Our experimental design includes PDMS-based rectangular and circular cross-sectional microchannels and piezoelectric transducers (see also Supplementary Fig. 1). The transducer component is mounted on a glass slide adjacent to the channel using a thin layer of two-component epoxy glue, and is connected to an electronic function generator. The setup is mounted on an inverted microscope (Olympus IX 81) and imaged through a sensitive CMOS camera. The excitation frequency of the acoustic waves is modulated from 20 to 200 kHz, at 10 to 30 VPP. A custom built electromagnetic system (MagnebotiX MFG-100-i) with eight independently controlled coils was integrated with the microscope to generate the magnetic fields in the system, see also Supplementary Fig. 2. A maximum field strength and rotation frequency of 20 mT and 22.5 Hz, respectively, were used in our experiments. Commercially available superparamagnetic particles of diameter 1–2 µm (Polysciences) and 2.9 µm (COMPEL, Bangs Laboratories) are used in the experiments. A combination of acoustic and magnetic fields was utilised to demonstrate rolling motions near boundaries or walls.

Microfluidic channel

A straight single-layer PDMS microchannel was fabricated using a conventional soft lithography and mould replica technique. A silicon master mould for the microchannel was patterned using a positive photoresist (Shipley 1827, MicroChem, USA) and etched. The mould was then vapour coated with 1H,1H,2H,2H-perfluorooctyltrichlorosilane (Sigma Aldrich, USA) such that the master mould does not disintegrate and to avoid any subsequent damage to the PDMS channel during the demoulding process. Sylgard 184 Silicone Elastomer Base and Sylgard 184 Silicone Elastomer Curing Agent (Dow Corning, USA) were mixed at a 10:1 (weight:weight) ratio and cast onto the silicon mould. The uncured PDMS on the silicon mould was then degassed in a vacuum desiccator for 2 h to remove any air microbubbles and later cured at 65 °C for 2 h. After gently removing the cured PDMS from the silicon mould, the inlets and the outlets were punched into the PDMS using a reusable biopsy punch (Harris Uni-Core, Ted Pella, USA). Then, the PDMS device was bonded to the cover glass after plasma treatment.

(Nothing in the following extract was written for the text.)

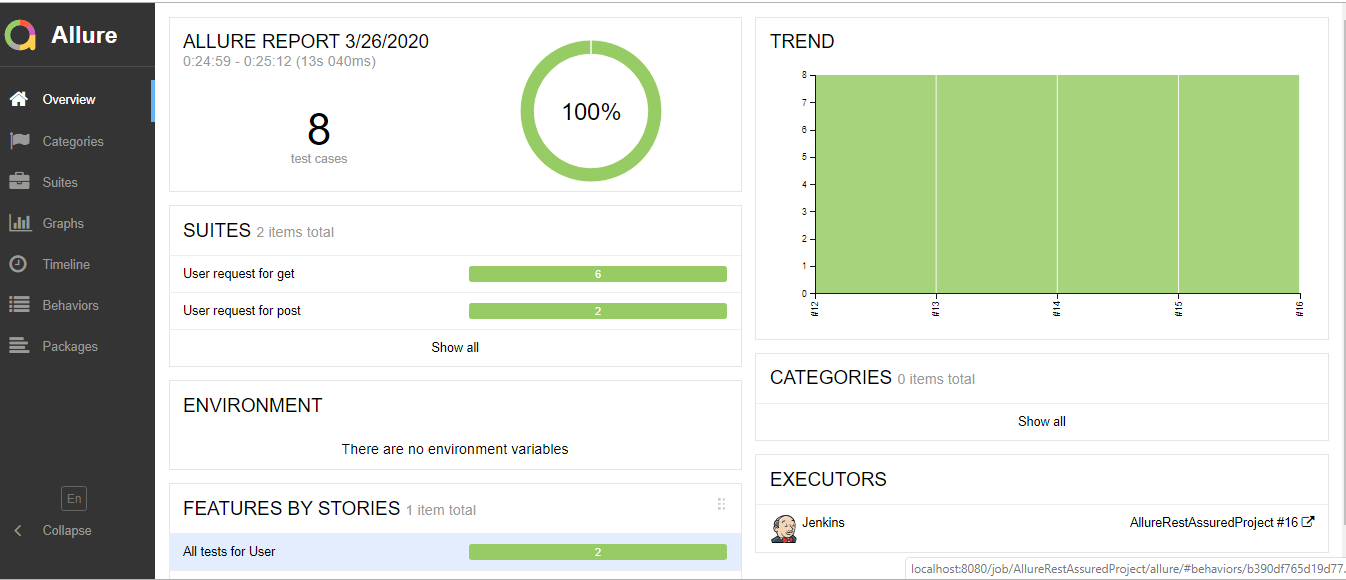The width and height of the screenshot is (1346, 580).
Task: Open Categories via the flag icon
Action: tap(18, 141)
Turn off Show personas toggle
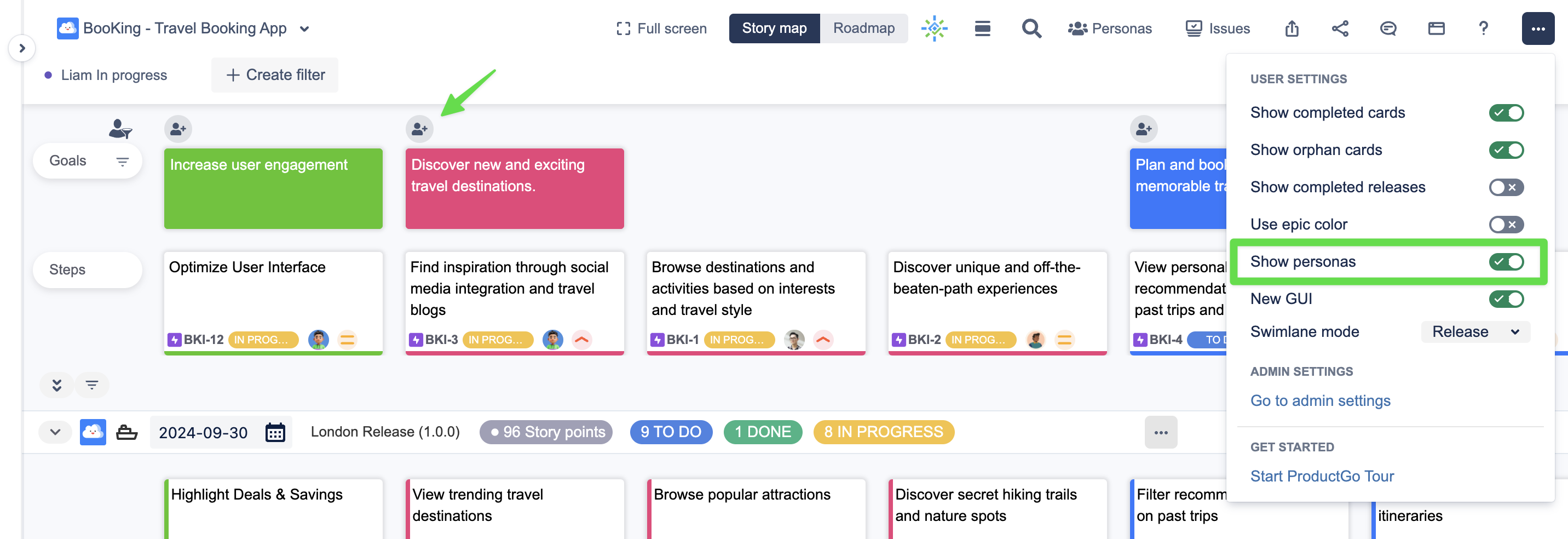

3D PDMS-based circular channel

3D channels are made by moulding electric wires into PDMS, which are removed after curing. Electrical wires of diameter 500 μm are embedded in a six-well plate (Corning). Then a 10:1 PDMS mixture is poured into the wells. To remove gas bubbles, they are refrigerated at −4 °C. The wells are kept at room temperature for half an hour and then placed on a hot plate at 60 °C for an hour. The wires are then carefully pulled out from the cured PDMS gels.

Data availability

The authors declare that data supporting the findings of this study are available within the paper and its supplementary information files.